I open my burnout keynotes with the most obvious of questions: ‘When was the last time you felt fully energised?’

 

Most people cannot tell they are burnt out out because it has become so normal, the invisible sea we swim in. It’s therefore helpful to return to the World Health Organisation’s diagnostic criteria, which characterises burnout along three dimensions:

  • feelings of energy depletion or exhaustion

  • increased mental distance from one’s job or feelings negative or cynical towards one’s career

  • reduced professional efficacy.

Despite countless news articles dedicated to the subject, there’s still a relatively shallow understanding of the underlying mechanism of burnout. It’s essentially a physical phenomenon, where the demands of life become too much for our bodies to handle. Medically speaking, chronic stress increases your allostatic load: the cumulative burden of chronic stress on a physiological level.​

A 2017 Harvard study suggested that stress could be as important a risk factor for heart attacks and stroke as smoking or high blood pressure. The internet age is like living in a smoking room with people occasionally blowing smoke directly in your face.

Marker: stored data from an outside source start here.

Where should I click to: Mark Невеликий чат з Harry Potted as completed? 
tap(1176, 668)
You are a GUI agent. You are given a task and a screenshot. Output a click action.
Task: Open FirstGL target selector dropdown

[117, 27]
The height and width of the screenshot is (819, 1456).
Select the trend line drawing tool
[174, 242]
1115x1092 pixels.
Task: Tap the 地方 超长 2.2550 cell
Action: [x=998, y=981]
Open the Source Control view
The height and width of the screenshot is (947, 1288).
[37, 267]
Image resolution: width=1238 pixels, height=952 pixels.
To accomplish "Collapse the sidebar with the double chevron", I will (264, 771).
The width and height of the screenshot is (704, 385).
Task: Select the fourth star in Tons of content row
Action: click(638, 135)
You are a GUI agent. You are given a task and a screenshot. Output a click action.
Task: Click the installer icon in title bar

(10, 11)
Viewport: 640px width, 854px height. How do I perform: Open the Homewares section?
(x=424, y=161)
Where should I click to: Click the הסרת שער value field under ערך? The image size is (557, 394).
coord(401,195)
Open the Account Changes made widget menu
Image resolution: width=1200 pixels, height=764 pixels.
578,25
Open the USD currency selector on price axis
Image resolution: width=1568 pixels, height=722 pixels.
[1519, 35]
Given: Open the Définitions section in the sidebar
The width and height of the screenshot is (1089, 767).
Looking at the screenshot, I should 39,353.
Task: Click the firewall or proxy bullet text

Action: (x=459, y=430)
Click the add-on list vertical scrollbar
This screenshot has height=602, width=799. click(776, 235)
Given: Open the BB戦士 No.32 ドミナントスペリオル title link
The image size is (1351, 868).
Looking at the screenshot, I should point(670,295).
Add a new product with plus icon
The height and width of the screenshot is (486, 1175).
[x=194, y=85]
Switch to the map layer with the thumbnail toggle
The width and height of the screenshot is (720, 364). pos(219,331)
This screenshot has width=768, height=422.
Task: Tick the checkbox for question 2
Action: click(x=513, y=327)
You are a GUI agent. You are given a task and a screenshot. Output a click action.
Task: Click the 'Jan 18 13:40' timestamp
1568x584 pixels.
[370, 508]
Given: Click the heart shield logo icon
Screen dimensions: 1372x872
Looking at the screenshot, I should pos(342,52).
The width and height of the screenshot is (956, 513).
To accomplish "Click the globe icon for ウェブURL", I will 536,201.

As a burnout keynote speaker, my job is to offer solutions: this comes in the form of a six step plan to go from a negative downward spiral to a positive upward spiral. It’s designed to help us regain a sense of control over our lives, which paradoxically starts with the ability to fully allow all the thoughts, emotions and sensations that are beyond our conscious control.

 

Being able to tolerate difficulty and sit with ourselves (one of the main capacities that mindfulness gives us) means we are less likely to reach for additions to fill the internal chasm. From here it’s about listening to our body and prioritising renewal and recovery.

 

Once we’re back on our feet, we need to actively anticipate threats to our resilience and where we’re likely to be over exposed at work, home, in our primary relationships and in our health. Prevention is better than cure. Of course, we can’t avoid adversity, so as a keynote speaker, I teach people the neuroscience of mindsets, and how the right beliefs and attitudes can help you weather any storm.